**EXTRACTO SELECCIONADO:**

★ ★ ★ ★ ★

La fecha no coincidió con el día de la ordenación que es el 2 de junio, porque originalmente se pensó celebrar en la catedral de la diócesis de Gómez Palacio, Durango, donde un miembro de este grupo, Mons. Jorge Estrada, es obispo, pero debido a la contingencia sanitaria, se tuvieron que cancelar las diversas celebraciones, quedando sólo la de hoy en la Basílica de Guadalupe. Por la misma razón de la contingencia sanitaria, solo pudieron concelebrar en la Basílica los sacerdotes del aniversario -sin la presencia de familiares, feligreses y amigos-, y el P Mario Ángel Flores, quien fue el predicador de la celebración. Al finalizar la santa misa, el P. Hugo Valdemar Romero, dirigió a nombre del grupo estas palabras de acción de gracias.

 El viernes 2 de junio de 1995, en esta Insigne Basílica Nacional, a los pies de nuestra madre santísima María de Guadalupe, 8 diáconos recibimos el don inapreciable del ministerio sacerdotal de manos del muy amado arzobispo de México, don Ernesto Corripio Ahumada.

Era una tarde cálida de un mes de prolongado estío -prácticamente como hoy, en la víspera de Pentecostés-; recuerdo bien que mientras transcurría la solemne celebración, cayó una torrencial lluvia que refrescó, lavó, y como un milagro dio saciedad a la agostada tierra. ¿Cómo no pensar en ese torrente de gracia que es el Espíritu Santo, en esa agua viva que mana a borbotones para quitar la sed y dar vida, en esa brisa fresca que besa el alma, quita las dudas y sosiega las pasiones, en el río caudaloso que es su amor que abraza hasta ahogar el corazón?

★ ★ ★ ★ ★

**INFORMACIÓN PROPORCIONADA:**

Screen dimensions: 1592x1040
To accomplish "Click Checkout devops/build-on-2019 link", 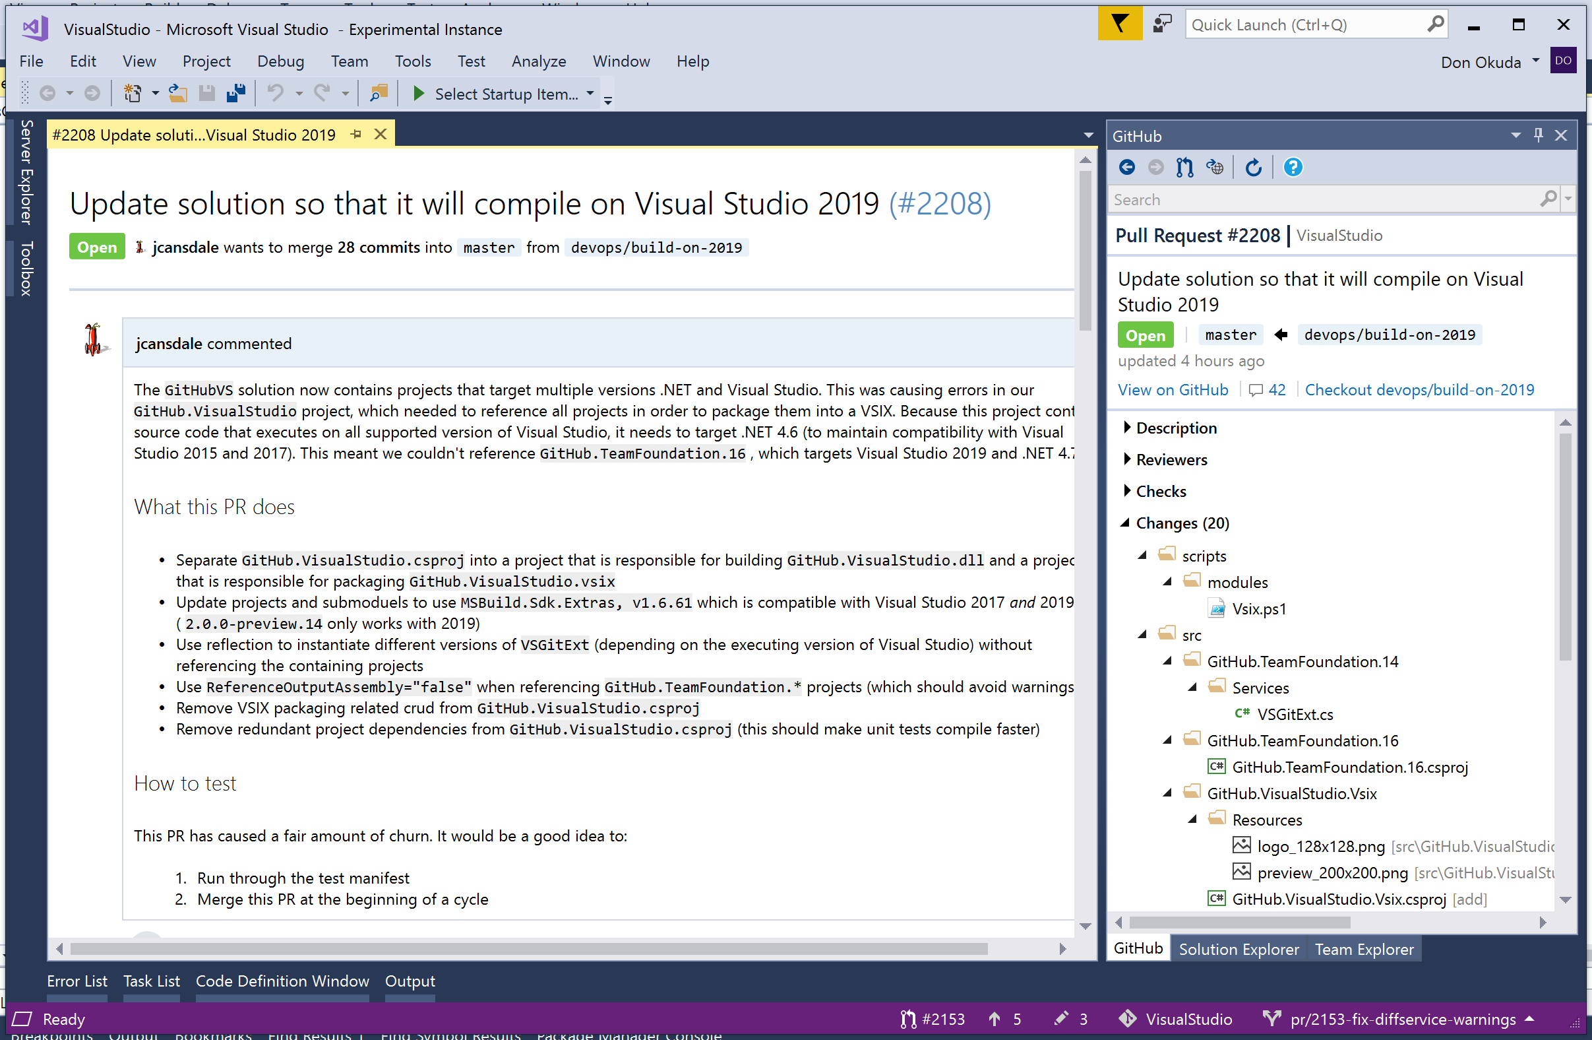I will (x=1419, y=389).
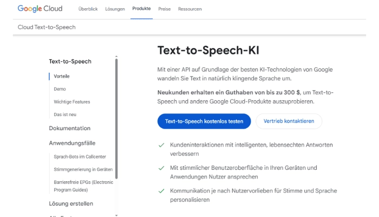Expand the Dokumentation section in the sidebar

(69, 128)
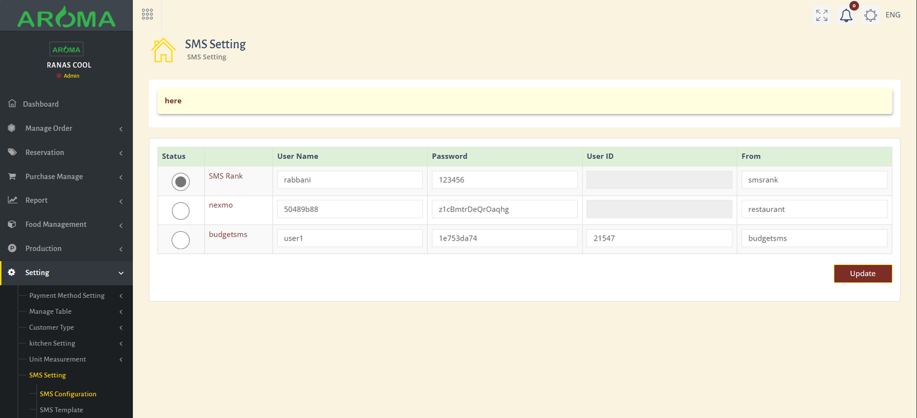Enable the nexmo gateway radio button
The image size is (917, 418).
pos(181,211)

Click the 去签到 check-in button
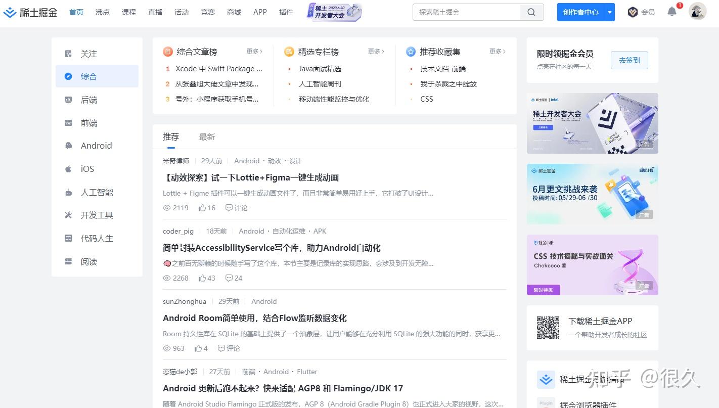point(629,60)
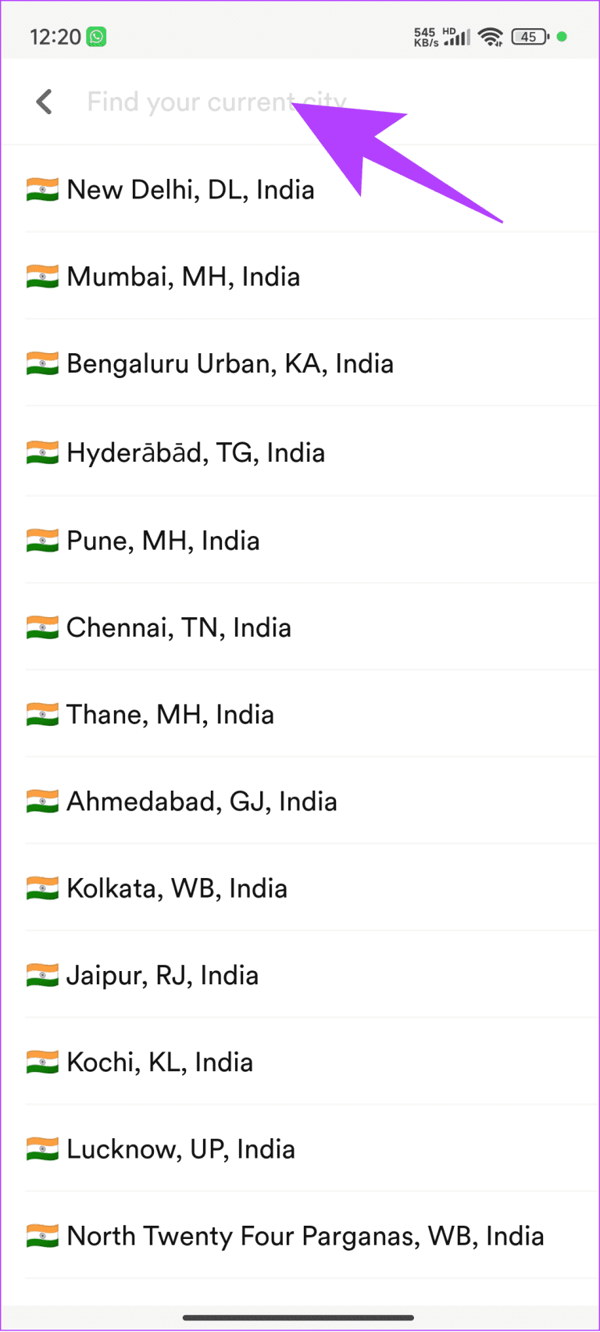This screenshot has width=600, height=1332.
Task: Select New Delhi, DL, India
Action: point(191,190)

★ ★ ★ ★ ★

**SOLICITUD ESCRITA:**
Por favor, reproduce el fragmento del extracto que se abre con las palabras "Era una tarde" y se cierra con "ahogar el corazón?", reemplazando "lluvia" por "tormenta". Las entradas no guardan relación alguna con el extracto.

**TAREA COMPLETADA:**
Era una tarde cálida de un mes de prolongado estío -prácticamente como hoy, en la víspera de Pentecostés-; recuerdo bien que mientras transcurría la solemne celebración, cayó una torrencial tormenta que refrescó, lavó, y como un milagro dio saciedad a la agostada tierra. ¿Cómo no pensar en ese torrente de gracia que es el Espíritu Santo, en esa agua viva que mana a borbotones para quitar la sed y dar vida, en esa brisa fresca que besa el alma, quita las dudas y sosiega las pasiones, en el río caudaloso que es su amor que abraza hasta ahogar el corazón?